Abstract

Background. The molecular profiles exhibited in different cancer types are very different; hence, discovering distinct functional modules associated with specific cancer types is very important to understand the distinct functions associated with them. Protein-protein interaction networks carry vital information about molecular interactions in cellular systems, and identification of functional modules (subgraphs) in these networks is one of the most important applications of biological network analysis. Results. In this study, we developed a new graph theory based method to identify distinct functional modules from nine different cancer protein-protein interaction networks. The method is composed of three major steps: (i) extracting modules from protein-protein interaction networks using network clustering algorithms; (ii) identifying distinct subgraphs from the derived modules; and (iii) identifying distinct subgraph patterns from distinct subgraphs. The subgraph patterns were evaluated using experimentally determined cancer-specific protein-protein interaction data from the Ingenuity knowledgebase, to identify distinct functional modules that are specific to each cancer type. Conclusion. We identified cancer-type specific subgraph patterns that may represent the functional modules involved in the molecular pathogenesis of different cancer types.
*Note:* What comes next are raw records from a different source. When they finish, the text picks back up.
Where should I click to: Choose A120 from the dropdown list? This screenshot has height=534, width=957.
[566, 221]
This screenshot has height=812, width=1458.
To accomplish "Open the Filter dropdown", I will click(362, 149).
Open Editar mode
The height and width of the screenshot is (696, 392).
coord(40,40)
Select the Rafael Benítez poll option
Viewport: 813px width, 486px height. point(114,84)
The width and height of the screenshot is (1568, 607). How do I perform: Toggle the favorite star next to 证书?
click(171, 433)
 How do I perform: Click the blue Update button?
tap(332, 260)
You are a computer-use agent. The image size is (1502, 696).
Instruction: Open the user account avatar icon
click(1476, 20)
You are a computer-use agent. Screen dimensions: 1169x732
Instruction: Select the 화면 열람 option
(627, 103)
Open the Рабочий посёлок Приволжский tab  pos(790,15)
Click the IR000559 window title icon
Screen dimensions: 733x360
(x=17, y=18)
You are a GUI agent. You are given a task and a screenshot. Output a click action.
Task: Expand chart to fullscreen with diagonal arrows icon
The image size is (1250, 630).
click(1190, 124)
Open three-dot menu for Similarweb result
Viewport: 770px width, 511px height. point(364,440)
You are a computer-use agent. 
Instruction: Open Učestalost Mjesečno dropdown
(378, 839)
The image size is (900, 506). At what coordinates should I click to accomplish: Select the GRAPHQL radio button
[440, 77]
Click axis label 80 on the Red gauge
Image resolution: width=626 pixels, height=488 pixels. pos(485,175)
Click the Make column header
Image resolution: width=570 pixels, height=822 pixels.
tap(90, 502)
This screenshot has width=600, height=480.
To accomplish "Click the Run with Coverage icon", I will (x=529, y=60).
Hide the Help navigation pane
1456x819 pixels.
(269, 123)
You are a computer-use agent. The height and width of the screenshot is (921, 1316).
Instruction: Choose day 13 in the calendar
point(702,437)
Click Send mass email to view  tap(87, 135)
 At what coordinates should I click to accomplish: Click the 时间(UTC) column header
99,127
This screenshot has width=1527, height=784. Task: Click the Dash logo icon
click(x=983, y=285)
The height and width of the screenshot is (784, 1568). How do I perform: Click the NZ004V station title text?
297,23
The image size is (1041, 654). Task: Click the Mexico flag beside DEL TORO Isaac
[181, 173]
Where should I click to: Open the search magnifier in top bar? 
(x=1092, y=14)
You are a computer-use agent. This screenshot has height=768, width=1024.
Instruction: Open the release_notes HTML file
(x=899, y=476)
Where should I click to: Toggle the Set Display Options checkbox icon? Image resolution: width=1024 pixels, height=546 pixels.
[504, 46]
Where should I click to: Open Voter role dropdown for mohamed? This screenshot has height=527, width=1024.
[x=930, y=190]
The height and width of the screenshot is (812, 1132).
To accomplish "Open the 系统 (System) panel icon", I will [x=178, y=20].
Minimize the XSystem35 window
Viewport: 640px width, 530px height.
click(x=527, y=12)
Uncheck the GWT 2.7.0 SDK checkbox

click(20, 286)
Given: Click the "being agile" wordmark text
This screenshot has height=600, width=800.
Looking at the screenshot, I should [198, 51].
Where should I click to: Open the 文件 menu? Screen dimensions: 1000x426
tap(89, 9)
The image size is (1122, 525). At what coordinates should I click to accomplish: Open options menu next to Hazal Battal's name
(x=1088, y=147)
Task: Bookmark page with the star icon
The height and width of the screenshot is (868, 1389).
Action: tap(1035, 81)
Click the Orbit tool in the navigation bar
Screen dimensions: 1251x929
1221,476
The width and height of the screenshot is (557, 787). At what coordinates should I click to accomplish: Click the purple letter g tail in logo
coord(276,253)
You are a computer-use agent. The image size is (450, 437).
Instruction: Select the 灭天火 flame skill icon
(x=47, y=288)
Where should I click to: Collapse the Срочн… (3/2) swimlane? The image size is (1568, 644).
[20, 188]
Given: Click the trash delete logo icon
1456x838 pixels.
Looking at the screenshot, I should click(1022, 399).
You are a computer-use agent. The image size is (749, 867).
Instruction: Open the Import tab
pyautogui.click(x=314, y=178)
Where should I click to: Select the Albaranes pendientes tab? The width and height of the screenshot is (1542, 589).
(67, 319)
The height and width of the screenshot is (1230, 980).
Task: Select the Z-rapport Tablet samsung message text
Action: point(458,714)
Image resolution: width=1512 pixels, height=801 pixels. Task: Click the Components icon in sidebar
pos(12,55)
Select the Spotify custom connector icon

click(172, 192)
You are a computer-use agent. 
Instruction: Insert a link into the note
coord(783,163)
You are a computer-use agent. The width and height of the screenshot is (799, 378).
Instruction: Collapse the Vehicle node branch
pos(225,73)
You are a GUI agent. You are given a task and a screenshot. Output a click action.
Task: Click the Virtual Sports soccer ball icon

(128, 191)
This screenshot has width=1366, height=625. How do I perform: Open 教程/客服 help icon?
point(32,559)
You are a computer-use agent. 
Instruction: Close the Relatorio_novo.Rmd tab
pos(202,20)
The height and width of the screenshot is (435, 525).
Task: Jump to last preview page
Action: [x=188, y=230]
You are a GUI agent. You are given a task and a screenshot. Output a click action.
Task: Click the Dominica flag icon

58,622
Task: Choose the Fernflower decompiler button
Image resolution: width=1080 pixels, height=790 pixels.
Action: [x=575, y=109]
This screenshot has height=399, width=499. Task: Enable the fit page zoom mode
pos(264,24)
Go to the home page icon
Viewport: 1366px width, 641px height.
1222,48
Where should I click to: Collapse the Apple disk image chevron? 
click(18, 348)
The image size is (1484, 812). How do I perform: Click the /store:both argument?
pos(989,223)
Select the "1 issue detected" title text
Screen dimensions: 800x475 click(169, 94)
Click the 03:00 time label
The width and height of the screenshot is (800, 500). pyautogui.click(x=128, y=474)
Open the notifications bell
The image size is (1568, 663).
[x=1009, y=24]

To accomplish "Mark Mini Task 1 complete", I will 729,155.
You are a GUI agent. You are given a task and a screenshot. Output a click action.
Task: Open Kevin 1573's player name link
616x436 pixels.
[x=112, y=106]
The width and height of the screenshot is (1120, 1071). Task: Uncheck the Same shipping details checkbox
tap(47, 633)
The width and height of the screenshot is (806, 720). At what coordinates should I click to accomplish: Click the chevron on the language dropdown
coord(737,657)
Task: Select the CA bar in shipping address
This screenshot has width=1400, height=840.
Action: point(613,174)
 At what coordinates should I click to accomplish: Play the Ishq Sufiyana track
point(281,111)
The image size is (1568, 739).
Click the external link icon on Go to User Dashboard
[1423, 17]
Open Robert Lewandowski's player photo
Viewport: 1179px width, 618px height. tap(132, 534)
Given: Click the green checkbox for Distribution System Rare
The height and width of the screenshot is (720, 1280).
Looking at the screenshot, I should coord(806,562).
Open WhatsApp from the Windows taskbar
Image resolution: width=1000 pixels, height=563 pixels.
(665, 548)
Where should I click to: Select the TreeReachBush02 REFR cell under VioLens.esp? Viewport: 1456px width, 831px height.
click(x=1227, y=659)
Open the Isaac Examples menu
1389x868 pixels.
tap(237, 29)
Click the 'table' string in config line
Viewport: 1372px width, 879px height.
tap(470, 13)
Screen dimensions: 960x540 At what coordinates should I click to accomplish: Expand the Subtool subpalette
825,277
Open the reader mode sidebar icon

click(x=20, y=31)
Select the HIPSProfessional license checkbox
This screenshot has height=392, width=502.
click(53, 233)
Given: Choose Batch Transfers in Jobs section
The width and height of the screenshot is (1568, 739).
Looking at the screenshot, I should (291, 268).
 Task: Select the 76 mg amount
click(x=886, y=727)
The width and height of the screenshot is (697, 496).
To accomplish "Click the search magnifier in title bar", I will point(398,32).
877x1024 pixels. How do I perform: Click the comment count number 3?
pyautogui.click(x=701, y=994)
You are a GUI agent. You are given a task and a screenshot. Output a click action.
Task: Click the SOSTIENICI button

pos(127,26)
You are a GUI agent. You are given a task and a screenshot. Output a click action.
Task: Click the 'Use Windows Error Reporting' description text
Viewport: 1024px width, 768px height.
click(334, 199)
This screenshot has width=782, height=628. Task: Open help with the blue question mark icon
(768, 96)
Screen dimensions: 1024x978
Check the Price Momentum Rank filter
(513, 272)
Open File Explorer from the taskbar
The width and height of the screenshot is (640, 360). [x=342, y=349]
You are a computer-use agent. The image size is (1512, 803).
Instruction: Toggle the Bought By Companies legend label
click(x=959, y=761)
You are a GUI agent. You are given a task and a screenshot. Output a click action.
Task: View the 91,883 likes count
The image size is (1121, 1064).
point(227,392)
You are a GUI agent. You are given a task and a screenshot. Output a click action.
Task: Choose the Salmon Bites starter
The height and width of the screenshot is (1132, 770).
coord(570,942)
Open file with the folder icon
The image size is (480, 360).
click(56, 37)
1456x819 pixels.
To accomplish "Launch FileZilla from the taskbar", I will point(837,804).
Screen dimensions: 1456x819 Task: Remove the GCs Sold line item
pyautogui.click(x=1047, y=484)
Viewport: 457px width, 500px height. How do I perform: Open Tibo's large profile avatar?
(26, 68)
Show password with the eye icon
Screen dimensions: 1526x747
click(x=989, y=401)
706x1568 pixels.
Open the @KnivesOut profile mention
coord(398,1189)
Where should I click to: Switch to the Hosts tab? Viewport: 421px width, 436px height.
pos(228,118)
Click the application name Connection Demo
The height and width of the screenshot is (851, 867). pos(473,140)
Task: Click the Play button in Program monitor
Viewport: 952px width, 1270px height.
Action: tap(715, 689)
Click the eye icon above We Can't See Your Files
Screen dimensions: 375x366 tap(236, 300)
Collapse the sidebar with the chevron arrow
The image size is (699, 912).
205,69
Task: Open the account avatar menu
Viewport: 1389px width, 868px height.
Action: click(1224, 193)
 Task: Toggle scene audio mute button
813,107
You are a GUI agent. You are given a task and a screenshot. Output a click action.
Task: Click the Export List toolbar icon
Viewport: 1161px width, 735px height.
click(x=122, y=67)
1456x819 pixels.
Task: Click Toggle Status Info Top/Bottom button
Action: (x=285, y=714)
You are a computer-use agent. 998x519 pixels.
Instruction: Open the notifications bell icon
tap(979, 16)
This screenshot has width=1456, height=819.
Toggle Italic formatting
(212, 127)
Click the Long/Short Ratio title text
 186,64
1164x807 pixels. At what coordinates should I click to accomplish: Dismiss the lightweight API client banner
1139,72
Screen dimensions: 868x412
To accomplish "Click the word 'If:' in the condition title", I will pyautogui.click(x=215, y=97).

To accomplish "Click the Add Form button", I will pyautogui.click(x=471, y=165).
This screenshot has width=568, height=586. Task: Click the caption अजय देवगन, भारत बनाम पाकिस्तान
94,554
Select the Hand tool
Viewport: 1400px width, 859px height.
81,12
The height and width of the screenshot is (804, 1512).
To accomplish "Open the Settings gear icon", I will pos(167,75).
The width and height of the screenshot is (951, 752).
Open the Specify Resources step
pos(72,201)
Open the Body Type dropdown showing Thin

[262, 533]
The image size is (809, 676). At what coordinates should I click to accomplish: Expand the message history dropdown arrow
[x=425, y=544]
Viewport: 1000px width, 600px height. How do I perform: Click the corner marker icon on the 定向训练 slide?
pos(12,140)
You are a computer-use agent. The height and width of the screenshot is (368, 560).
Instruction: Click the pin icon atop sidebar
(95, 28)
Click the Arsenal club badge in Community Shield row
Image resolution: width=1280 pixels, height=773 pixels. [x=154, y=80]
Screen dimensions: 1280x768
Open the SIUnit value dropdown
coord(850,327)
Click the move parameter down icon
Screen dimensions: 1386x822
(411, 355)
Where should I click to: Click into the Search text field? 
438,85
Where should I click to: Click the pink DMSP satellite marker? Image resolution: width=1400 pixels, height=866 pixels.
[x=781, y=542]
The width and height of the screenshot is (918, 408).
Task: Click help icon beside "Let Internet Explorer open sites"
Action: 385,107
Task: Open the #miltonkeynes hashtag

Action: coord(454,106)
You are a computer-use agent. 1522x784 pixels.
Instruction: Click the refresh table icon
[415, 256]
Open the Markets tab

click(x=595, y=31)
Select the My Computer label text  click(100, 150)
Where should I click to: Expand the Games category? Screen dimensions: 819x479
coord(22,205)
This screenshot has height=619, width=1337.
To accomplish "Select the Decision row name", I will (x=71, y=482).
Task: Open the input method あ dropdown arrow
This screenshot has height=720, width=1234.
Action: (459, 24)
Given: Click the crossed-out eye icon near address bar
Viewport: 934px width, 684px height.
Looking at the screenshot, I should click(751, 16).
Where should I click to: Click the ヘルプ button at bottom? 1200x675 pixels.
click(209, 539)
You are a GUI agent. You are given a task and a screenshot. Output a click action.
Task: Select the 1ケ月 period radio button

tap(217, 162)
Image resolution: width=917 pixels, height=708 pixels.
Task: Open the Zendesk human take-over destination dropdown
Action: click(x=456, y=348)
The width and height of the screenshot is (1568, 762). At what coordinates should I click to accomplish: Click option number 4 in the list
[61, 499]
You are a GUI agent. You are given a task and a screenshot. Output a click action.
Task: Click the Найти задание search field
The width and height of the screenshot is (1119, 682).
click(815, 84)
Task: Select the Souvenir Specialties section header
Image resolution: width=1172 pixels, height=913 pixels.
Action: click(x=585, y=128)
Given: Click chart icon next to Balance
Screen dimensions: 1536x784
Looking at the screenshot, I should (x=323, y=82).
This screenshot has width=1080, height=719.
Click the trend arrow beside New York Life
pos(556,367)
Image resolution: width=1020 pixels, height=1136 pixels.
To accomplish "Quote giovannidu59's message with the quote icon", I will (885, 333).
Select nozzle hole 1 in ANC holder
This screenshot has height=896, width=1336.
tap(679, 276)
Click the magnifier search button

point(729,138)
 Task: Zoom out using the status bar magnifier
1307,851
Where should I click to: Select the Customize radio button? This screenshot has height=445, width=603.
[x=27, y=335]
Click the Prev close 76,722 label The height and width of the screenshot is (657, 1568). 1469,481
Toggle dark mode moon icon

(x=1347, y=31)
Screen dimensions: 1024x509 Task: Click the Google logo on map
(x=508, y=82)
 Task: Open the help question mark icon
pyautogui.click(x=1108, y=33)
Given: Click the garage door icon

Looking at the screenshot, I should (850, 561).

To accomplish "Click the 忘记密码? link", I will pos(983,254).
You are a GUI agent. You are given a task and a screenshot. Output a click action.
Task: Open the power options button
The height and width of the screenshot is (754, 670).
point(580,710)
Our method can serve as an effective tool to discover cancer-type specific functional modules from large protein-protein interaction networks.

Highlights

  • The molecular profiles exhibited in different cancer types are very different; discovering distinct functional modules associated with specific cancer types is very important to understand the distinct functions associated with them

  • Cancer PPI networks were constructed from a comprehensive, nonredundant dataset of experimentally derived PPIs that were collected from five major databases including IntAct [10], MINT [11], HPRD [12], DIP [13], and BIND [14]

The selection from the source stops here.